Source document:
English (261)  French (10)  Dutch (4)  Danish (3)  German (2)  Swedish (2)  Italian (2)  Portuguese (Brazil) (1)  Catalan (1)  Spanish (1)  All languages (287)
Showing 1-5 of 261 (next | show all)
Patrick Bateman is one of the most intersting characters I've read in a novel, and even after reading him mentally deteriorate as the novel progresses, I still can't exactly explain his character. His actions are precarious, and some of his most heinous acts have no rational behind them or are from trivial matters. For those wanting to give this a read, bear with the first couple 100-150 pages, as those are the slowest pages. The book really picks up pace after then. If you're coming from the movie, know that the movie was essentially a heavily-censored version of the novel. The kills are graphic and may make you feel queasy, especially since no demographic is safe (kids and animals included). The clothing descriptions and scenes are superfluous and can be difficult to read. The chapters on Whitney Houston, Phil Collins, Huey Lewis, etc. help accentuate his character, but they are skippable chapters.

Entries:
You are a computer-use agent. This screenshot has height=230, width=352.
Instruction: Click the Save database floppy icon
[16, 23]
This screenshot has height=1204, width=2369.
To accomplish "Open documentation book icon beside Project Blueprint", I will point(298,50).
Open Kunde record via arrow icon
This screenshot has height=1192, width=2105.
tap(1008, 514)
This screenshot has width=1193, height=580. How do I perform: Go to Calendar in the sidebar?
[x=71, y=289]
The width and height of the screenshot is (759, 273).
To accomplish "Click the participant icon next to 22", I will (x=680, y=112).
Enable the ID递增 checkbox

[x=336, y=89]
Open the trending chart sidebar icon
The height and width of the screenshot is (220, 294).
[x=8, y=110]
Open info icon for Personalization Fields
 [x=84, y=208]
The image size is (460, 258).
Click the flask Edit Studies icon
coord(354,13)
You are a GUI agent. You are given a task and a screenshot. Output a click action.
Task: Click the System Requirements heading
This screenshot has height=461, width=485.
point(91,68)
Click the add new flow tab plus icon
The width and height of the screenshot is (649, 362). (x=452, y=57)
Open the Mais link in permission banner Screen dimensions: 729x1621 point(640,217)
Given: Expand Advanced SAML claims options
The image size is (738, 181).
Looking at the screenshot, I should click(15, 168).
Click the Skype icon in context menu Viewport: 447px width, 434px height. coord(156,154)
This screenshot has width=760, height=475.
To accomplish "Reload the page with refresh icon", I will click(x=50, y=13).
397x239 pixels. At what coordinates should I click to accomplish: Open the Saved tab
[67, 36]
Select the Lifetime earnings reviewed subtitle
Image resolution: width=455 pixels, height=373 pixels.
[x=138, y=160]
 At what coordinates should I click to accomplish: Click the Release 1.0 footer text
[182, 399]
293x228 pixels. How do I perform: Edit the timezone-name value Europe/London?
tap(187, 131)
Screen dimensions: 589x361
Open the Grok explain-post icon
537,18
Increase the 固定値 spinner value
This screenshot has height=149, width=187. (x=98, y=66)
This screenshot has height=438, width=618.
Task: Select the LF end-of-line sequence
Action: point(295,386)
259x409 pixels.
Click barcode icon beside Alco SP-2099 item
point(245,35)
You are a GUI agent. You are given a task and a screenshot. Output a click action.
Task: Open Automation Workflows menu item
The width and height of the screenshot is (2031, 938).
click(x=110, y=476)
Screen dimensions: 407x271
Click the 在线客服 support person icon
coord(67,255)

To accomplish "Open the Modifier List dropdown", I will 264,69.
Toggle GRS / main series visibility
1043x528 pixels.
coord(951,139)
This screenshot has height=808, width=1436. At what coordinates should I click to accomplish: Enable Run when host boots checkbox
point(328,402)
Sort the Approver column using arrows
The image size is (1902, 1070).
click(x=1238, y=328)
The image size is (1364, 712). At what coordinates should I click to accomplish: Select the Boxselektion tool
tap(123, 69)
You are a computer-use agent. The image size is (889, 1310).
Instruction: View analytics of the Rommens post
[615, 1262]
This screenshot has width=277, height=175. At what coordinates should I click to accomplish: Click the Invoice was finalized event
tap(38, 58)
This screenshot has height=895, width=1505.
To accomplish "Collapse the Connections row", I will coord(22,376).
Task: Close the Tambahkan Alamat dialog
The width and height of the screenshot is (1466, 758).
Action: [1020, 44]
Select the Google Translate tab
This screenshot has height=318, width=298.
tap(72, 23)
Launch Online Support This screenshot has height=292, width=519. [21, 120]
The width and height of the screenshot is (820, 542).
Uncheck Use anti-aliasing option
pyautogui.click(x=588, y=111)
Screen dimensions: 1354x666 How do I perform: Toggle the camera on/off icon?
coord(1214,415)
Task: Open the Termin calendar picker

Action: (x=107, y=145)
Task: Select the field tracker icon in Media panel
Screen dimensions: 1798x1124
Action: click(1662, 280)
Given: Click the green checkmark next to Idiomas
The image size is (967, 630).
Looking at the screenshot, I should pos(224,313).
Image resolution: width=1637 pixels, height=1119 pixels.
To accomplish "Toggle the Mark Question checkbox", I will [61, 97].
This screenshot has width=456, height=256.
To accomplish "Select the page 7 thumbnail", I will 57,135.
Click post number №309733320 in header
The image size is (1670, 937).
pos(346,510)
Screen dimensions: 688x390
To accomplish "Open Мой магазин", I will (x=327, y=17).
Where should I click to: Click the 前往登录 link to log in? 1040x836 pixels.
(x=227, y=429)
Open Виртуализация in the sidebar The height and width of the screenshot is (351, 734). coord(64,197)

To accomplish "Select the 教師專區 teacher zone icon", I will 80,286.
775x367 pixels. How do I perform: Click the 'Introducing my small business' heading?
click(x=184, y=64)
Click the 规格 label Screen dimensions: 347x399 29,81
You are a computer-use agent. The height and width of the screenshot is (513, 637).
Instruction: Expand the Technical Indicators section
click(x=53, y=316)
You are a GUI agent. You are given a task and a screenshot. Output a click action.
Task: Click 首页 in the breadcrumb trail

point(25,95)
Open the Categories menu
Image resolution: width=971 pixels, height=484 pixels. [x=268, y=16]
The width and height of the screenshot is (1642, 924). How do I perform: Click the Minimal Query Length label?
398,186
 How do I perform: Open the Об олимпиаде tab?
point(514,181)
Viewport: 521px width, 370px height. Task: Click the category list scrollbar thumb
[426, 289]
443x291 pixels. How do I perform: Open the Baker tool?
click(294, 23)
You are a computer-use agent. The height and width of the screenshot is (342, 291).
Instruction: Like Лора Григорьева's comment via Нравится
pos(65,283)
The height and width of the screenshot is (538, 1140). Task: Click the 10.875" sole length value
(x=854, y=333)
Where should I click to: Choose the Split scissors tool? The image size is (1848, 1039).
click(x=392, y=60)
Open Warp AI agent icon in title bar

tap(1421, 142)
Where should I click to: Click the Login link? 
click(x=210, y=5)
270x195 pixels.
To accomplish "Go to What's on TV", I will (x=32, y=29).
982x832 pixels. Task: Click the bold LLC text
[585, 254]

Tasks to complete:
1. Translate this sentence from the book review into Spanish: "The clothing descriptions and scenes are superfluous and can be difficult to read."
2. Carry on the book review about Patrick Bateman from its last sentence, keeping the same reviewer's voice.
The records are unrelated to the book review and stand as separate material.

Per-task answers:
1. Las descripciones de la ropa y las escenas son superfluas y pueden resultar difíciles de leer.

2.
Some things I noted
-Way too much cleansing and exfoliating, but he doesn't have time to floss?? Also no sun screen but uses anti aging products. He also says to shave the sideburns and chin for last, but upon further research you should shave your upper lip and chin for last.
-Classic business card scene
-Classic dry cleaning scene
-Patty Winters Show reflects his mental state in each chapter
-Christmas Party chapter and Bethany chapter were awesome
-His brother bagged Dorsia first attempt
-The death of the 2 girls in Paul Owen's place were brutal
-The rat scene
-Killing the 5 year old boy was so bleak ( )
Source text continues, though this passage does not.